199 - Baseline Effusion but Not Synovitis Predicts Cartilage Loss Over 30 Months in Subjects without Tibiofemoral Osteoarthritis - Results From the Multicenter Osteoarthritis (MOST) Study

Sunday, October 18, 2009: 9:00 AM - 11:00 AM
Hall D (Pennsylvania Convention Center)
Frank W. Roemer1, Ali Guermazi1, David T. Felson1, Jingbo Niu1, Michael C. Nevitt2, Michel D. Crema3, John A. Lynch4, C. Lewis5, James Torner6 and Yuqing Zhang1, 1Boston University School of Medicine, Boston, MA, 2University of California, San Francisco, San Francisco, CA, 3BUSM, Boston, MA, 4UCSF, San Francisco, CA, 5UAB, Birmingham, AL, 6UIowa, Iowa City, IA
Presentation Number: 199
Poster Board Number: 199

Purpose: Synovitis and effusion are frequently present in knee osteoarthritis (OA) and correlate with pain and other clinical outcomes. If synovitis or effusion in OA appears to predispose to further structural progression has been questioned. Synovitis present in OA is thought to be  triggered by cartilage detritus, and thus seems to be a secondary phenomenon. However, the clinical data supporting this theory is limited. Synovial inflammation is regularly observed in early OA, but as to whether it occurs prior to damage of other tissues remains unclear. Aim of the study was to assess if presence of baseline synovitis and effusion in knees without OA, predicts future cartilage loss.
Method: The Multicenter Osteoarthritis (MOST) Study is a longitudinal observational study of subjects with OA or at risk of developing OA. The MRI protocol included axial and sagittal proton-density weighted fat-suppressed fast spin echo and coronal STIR sequences. MRI was performed at a 1.0 T extremity system. MRIs were assessed semiquantitatively according to the WORMS scoring system. Only knees without radiographic OA and no baseline tibio-femoral cartilage damage were included. A synovitis-surrogate of signal changes in the infrapatellar and intercondylar areas of Hoffa’s fat pad, and effusion were both scored from 0-3. Presence of definite synovitis and effusion was defined as any grade ≥ 2. Knees with scores of either 0 or 1 were the reference. Logistic regression was used to estimate the risk of cartilage loss at follow-up. Cartilage loss was defined as an increase of at least 0.5 grade (subtle within-grade progression, that did not fulfill the criteria of a full-grade change) in any subregion. Adjustment was performed for possible confounders of future tibio-femoral cartilage damage, i.e. baseline effusion for synovitis model, synovitis for effusion model, patellofemoral cartilage damage, meniscus damage, meniscal extrusion, body mass index, age, gender, malalignment, bone marrow lesions.

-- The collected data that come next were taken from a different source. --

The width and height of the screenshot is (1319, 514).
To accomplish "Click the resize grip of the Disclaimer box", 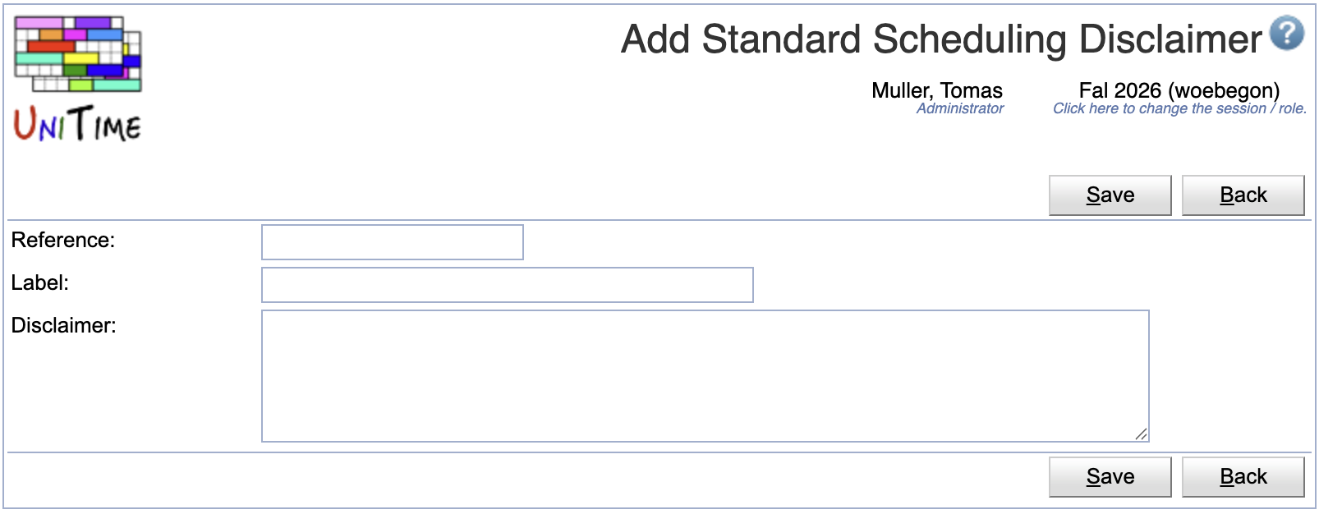I will (x=1142, y=435).
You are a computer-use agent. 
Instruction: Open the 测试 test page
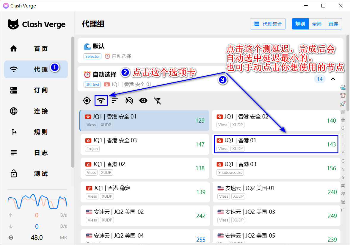[x=36, y=174]
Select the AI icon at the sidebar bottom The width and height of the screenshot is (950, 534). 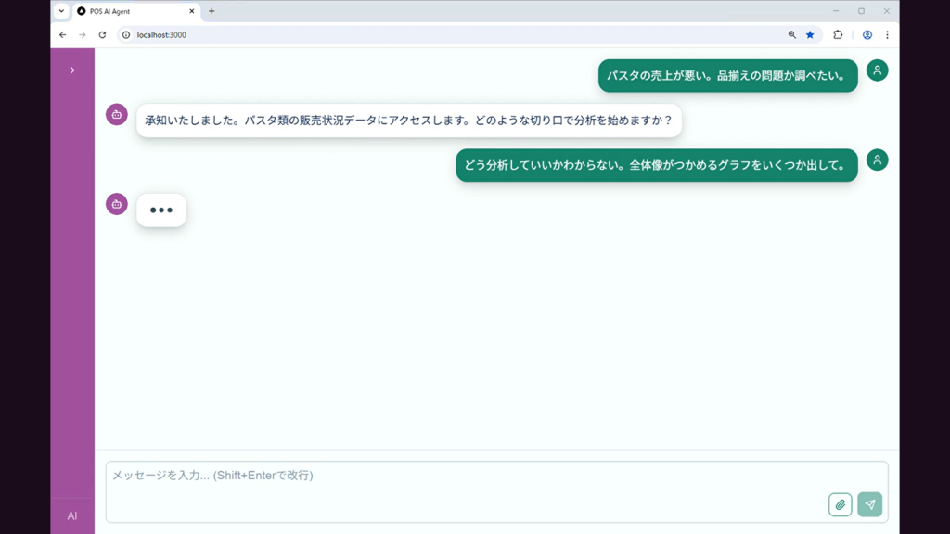click(71, 516)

Results: 514 knees were included (55.6% women, mean age 60.1 ± 7.2, mean BMI 29.1 ± 4.5). 43 (8.4%) knees showed synovitis, and 53 (10.3%) presented with joint effusion at baseline. 137 (26.7%) knees showed cartilage loss at follow-up. After adjustment, baseline synovitis was not associated with an increased risk of cartilage loss at follow-up (adjusted odds ratio 1.0 [95% confidence intervals 0.5-2.1, p=0.89]). Knees with baseline effusion had an increased risk for cartilage loss (adjusted odds ratio 2.7 [95% confidence intervals 1.4-5.1, p=0.002]).

Conclusion: Baseline synovitis does not predict cartilage loss, but joint effusion. However, contrast-enhanced MRI, which is able to directly depict the inflamed synovium, might yield different results. Baseline effusion as a reflection of synovial activation seems to play a role in predicting structural progression in early or pre-OA.

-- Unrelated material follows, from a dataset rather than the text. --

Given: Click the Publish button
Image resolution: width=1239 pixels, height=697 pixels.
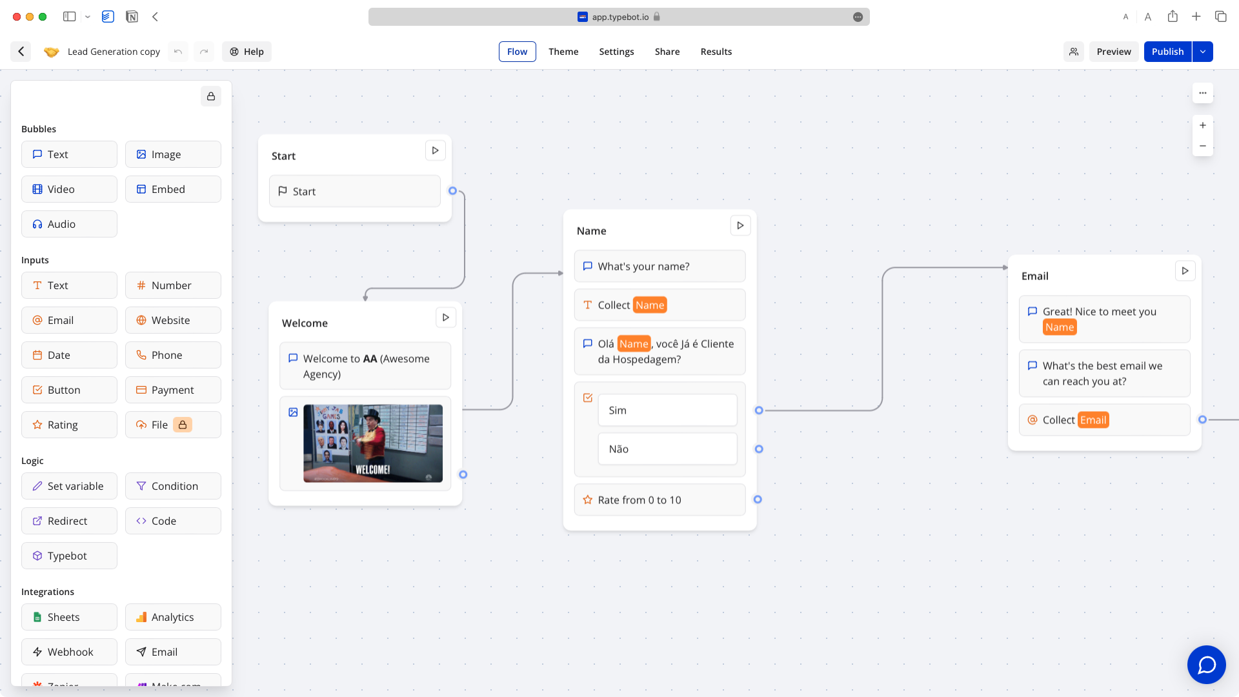Looking at the screenshot, I should coord(1167,51).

Keywords: Knee, cartilage and synovitis

Disclosure: F. W. Roemer, Boston Imgaing Core Lab, LLC, 4 ; A. Guermazi, Synarc, Inc., 1, Boston Imaging Core Lab, LLC, 4, MerckSerono; Facet Solutions , 5, GE HealthCare, 2 ; D. T. Felson, None; J. Niu, None; M. C. Nevitt, None; M. D. Crema, Boston Imaging Core Lab, LLC, 4 ; J. A. Lynch, None; C. Lewis, None; J. Torner, None; Y. Zhang, None.